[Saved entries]
----
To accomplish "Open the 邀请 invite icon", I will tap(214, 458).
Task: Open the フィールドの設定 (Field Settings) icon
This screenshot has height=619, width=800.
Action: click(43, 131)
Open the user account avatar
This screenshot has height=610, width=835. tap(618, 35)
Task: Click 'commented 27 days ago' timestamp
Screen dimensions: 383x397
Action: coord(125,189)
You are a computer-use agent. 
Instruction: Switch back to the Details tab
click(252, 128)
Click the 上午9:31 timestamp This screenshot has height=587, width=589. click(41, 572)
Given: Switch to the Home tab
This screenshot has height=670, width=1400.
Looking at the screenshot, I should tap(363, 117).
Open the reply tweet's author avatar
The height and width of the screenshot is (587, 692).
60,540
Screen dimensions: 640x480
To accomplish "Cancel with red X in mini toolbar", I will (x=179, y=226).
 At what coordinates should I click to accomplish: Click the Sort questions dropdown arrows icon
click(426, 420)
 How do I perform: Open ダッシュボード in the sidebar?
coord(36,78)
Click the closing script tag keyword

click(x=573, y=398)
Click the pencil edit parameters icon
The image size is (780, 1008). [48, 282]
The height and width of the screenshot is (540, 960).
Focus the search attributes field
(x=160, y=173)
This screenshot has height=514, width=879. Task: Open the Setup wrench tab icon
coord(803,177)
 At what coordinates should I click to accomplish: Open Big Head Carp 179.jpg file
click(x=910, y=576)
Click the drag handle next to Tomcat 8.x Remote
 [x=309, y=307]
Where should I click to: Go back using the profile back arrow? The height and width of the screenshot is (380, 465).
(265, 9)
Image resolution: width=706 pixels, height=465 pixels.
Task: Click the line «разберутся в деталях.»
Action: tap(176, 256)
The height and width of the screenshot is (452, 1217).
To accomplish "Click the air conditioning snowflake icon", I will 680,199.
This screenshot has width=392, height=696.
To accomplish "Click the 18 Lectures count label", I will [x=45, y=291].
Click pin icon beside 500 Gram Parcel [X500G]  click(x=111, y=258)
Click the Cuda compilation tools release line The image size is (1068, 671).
----
Each line of the data should be given back exactly.

To accomplish "Open the 邀请 invite icon", I will tap(214, 458).
Task: Open the フィールドの設定 (Field Settings) icon
This screenshot has height=619, width=800.
Action: click(43, 131)
Open the user account avatar
This screenshot has height=610, width=835. tap(618, 35)
Task: Click 'commented 27 days ago' timestamp
Screen dimensions: 383x397
Action: coord(125,189)
You are a computer-use agent. 
Instruction: Switch back to the Details tab
click(252, 128)
Click the 上午9:31 timestamp This screenshot has height=587, width=589. click(41, 572)
Given: Switch to the Home tab
This screenshot has height=670, width=1400.
Looking at the screenshot, I should tap(363, 117).
Open the reply tweet's author avatar
The height and width of the screenshot is (587, 692).
60,540
Screen dimensions: 640x480
To accomplish "Cancel with red X in mini toolbar", I will (x=179, y=226).
 At what coordinates should I click to accomplish: Click the Sort questions dropdown arrows icon
click(426, 420)
 How do I perform: Open ダッシュボード in the sidebar?
coord(36,78)
Click the closing script tag keyword

click(x=573, y=398)
Click the pencil edit parameters icon
The image size is (780, 1008). [48, 282]
The height and width of the screenshot is (540, 960).
Focus the search attributes field
(x=160, y=173)
This screenshot has height=514, width=879. Task: Open the Setup wrench tab icon
coord(803,177)
 At what coordinates should I click to accomplish: Open Big Head Carp 179.jpg file
click(x=910, y=576)
Click the drag handle next to Tomcat 8.x Remote
 [x=309, y=307]
Where should I click to: Go back using the profile back arrow? The height and width of the screenshot is (380, 465).
(265, 9)
Image resolution: width=706 pixels, height=465 pixels.
Task: Click the line «разберутся в деталях.»
Action: tap(176, 256)
The height and width of the screenshot is (452, 1217).
To accomplish "Click the air conditioning snowflake icon", I will 680,199.
This screenshot has width=392, height=696.
To accomplish "Click the 18 Lectures count label", I will [x=45, y=291].
Click pin icon beside 500 Gram Parcel [X500G]  click(x=111, y=258)
Click the Cuda compilation tools release line The image size is (1068, 671).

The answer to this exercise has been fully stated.